Al Qaeda`s plot to attack US-bound plane foiled
Washington: The US and other intelligence agencies broke up a terrorist plot to bomb a US-bound airliner and seized an explosive device, similar to the ones earlier used by al Qaeda, officials said here on Monday.
Some US officials suggested it could be linked to Yemen-based Al Qaeda in Arabian Peninsula (AQAP), CNN reported.
According to a US counterterrorism official, the plot was discovered before it threatened any Americans, and no airliners were at risk.
A non-metallic explosive device like the one used in the failed attempt to bomb a Detroit-bound jet in 2009 was recovered, the official said, adding that it was meant for use by a suicide bomber.
A plot by al Qaeda in Yemen to detonate an upgraded version of the failed 2009 "underwear bomb" has been disrupted, reported BBC citing US officials.
The device was seized by intelligence operatives and is in US custody undergoing technical and forensic analysis, the FBI said.
Defence Secretary Leon Panetta, after the news of the foiled plot broke, said: "What this incident makes clear is that this country has to continue to remain vigilant against those that would seek to attack this country. And we will do everything necessary to keep America safe."
The White House said on Monday that President Barack Obama learnt in April of an al Qaeda affiliate`s foiled plot to blow up a US-bound airliner, Xinhua reported.

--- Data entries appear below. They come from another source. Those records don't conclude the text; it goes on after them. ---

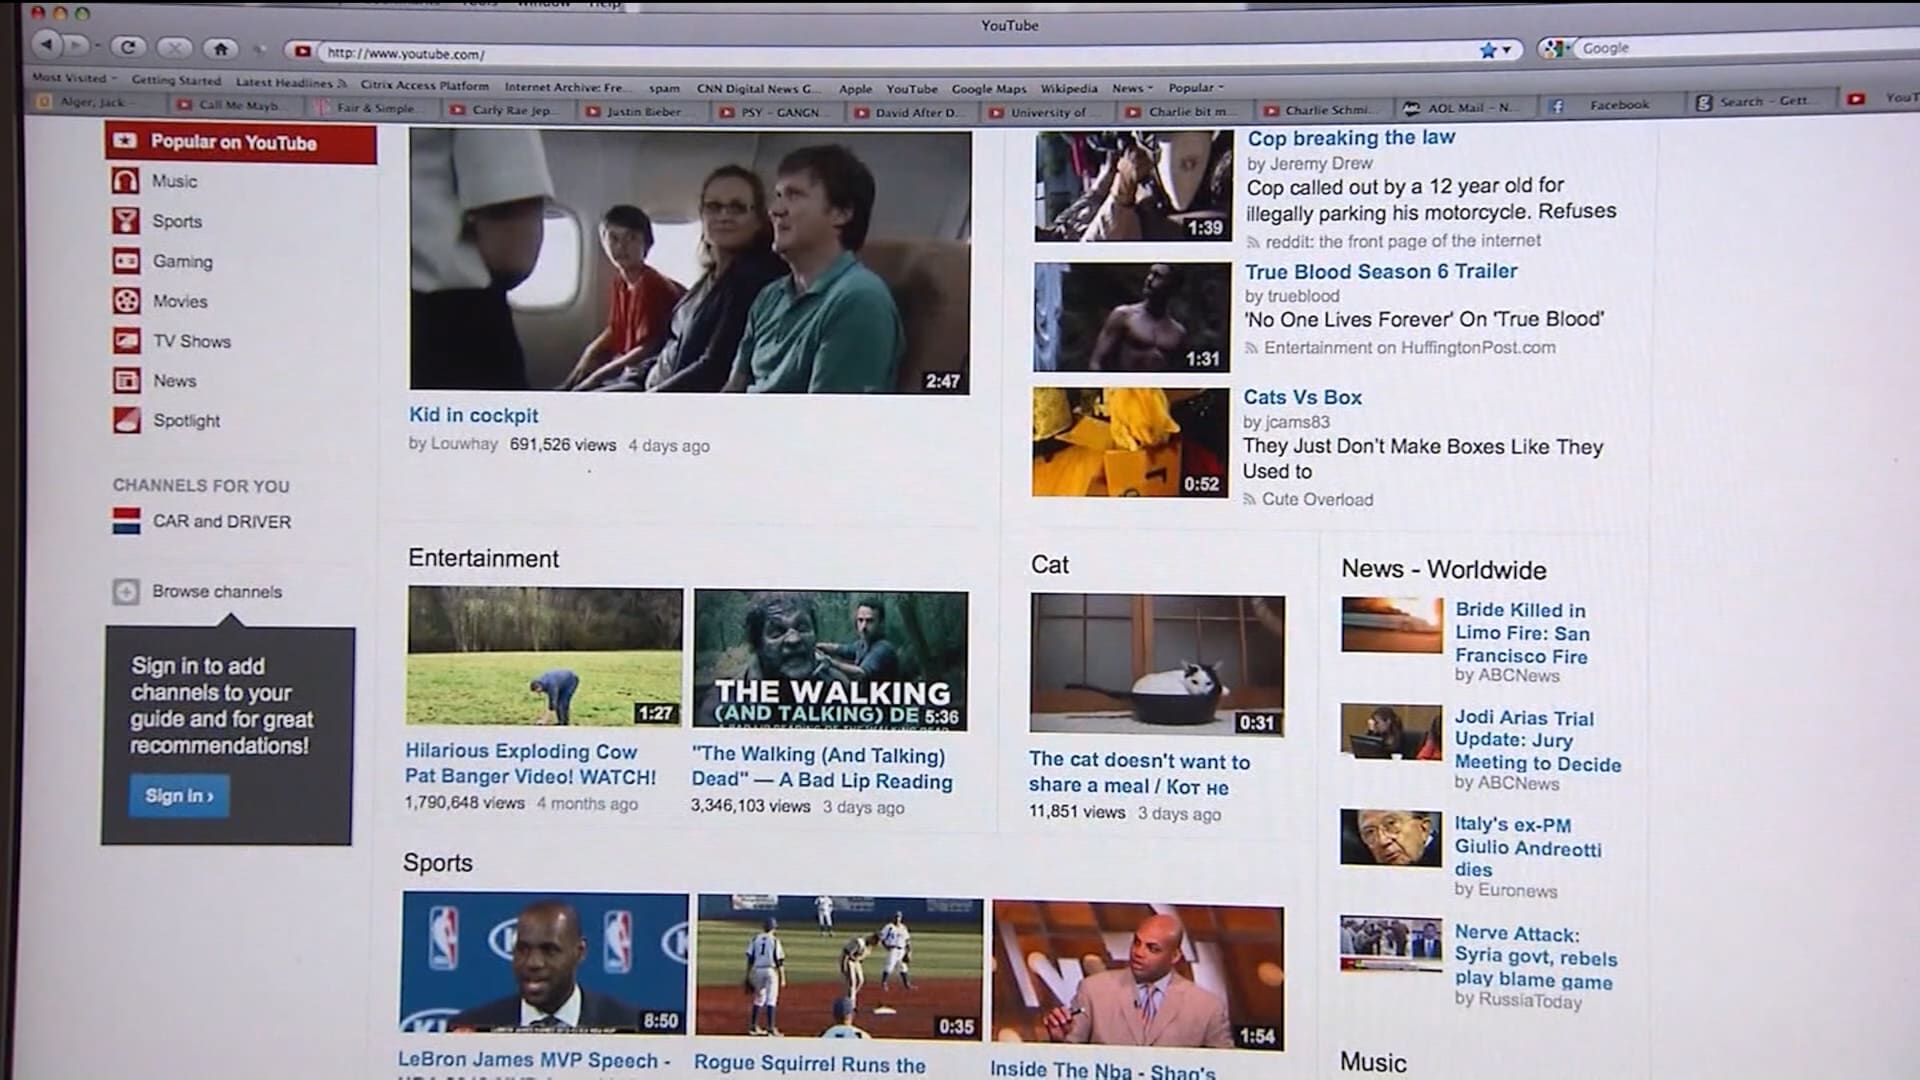The image size is (1920, 1080).
Task: Open the News bookmarks folder dropdown
Action: pos(1132,88)
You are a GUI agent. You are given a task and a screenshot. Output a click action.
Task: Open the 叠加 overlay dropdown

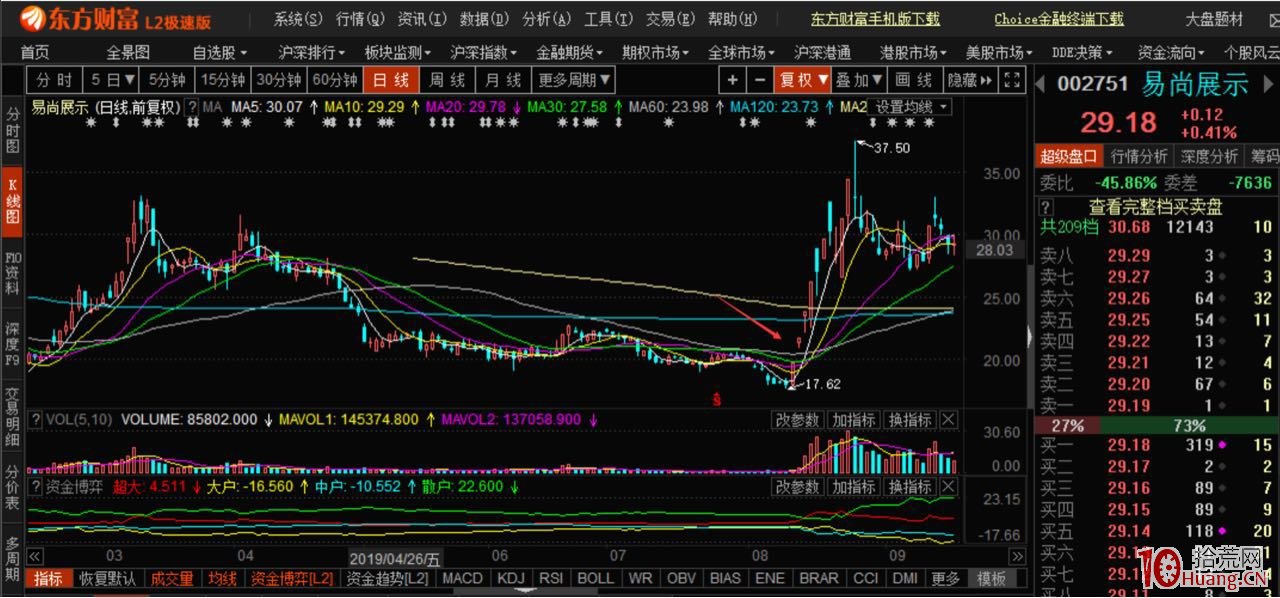858,80
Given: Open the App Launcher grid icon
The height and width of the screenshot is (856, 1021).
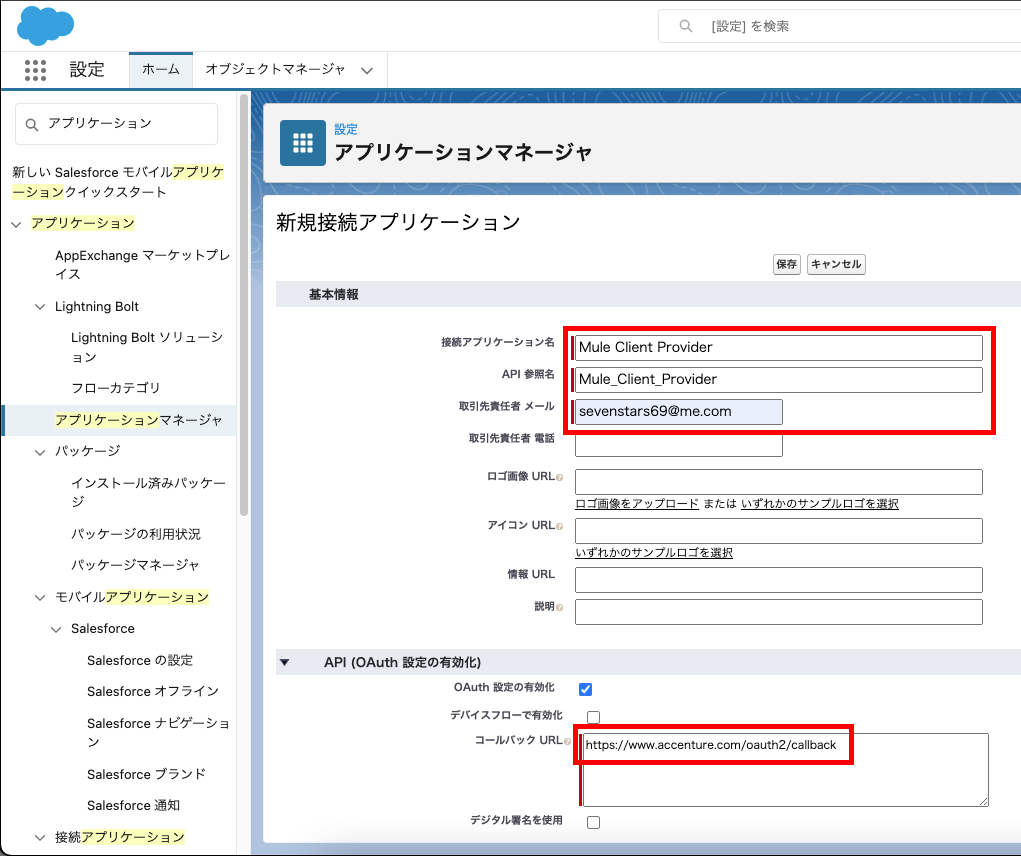Looking at the screenshot, I should (x=35, y=70).
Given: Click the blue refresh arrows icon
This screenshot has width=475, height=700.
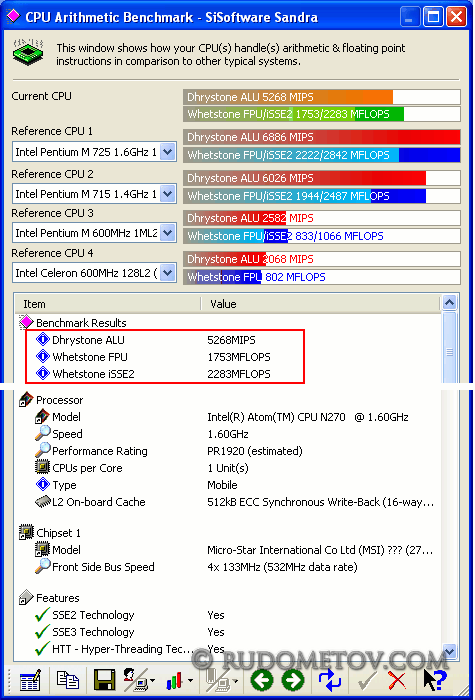Looking at the screenshot, I should coord(330,680).
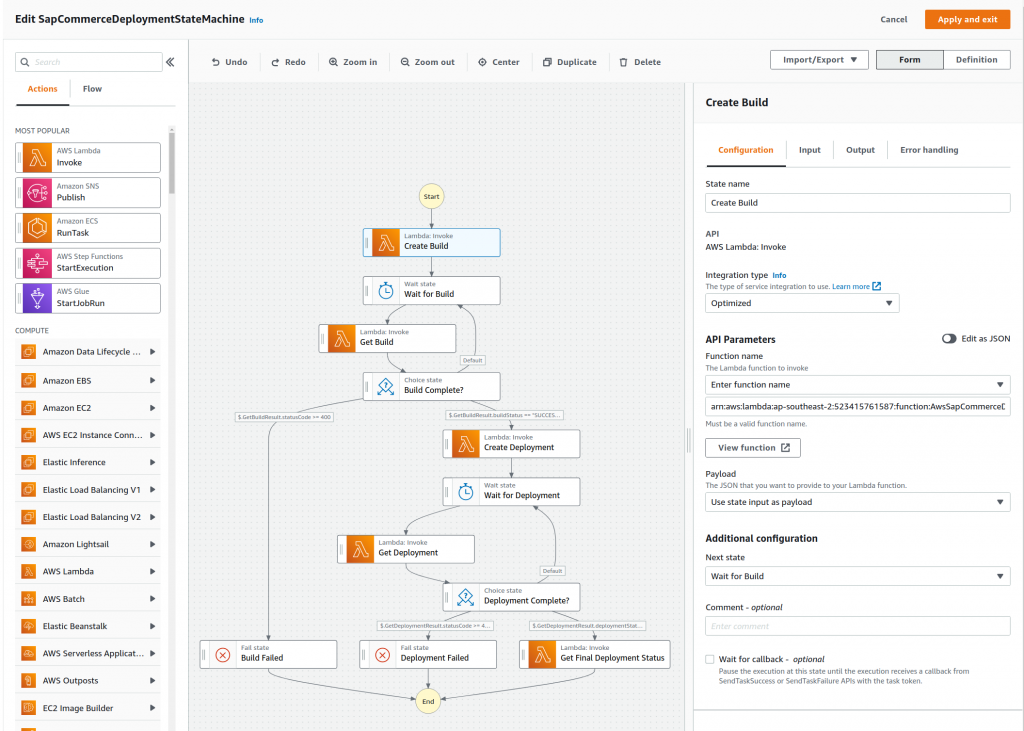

The White House National Security Council spokeswoman Caitlin Hayden said Obama had also been assured that the device did not pose a threat to the public.
"The President thanks all intelligence and counterterrorism professionals involved for their outstanding work and for serving with the extraordinary skill and commitment that their enormous responsibilities demand," said Hayden.
A spokesman for the Department of Homeland Security, however, said authorities have "no specific, credible information regarding an active terrorist plot against the US at this time".
The device is similar to others previously used by AQAP, which western officials describe as al Qaeda`s most dangerous affiliate, the FBI said.
The intended user of the bomb "is not a threat anymore”, said a senior administration official, declining to provide further details on the individual.
The recovered device, which never made it near an airport or airplane, was not built to be a so-called body bomb, the official said.
"AQAP is the responsible group here," reported CNN quoting another senior US official.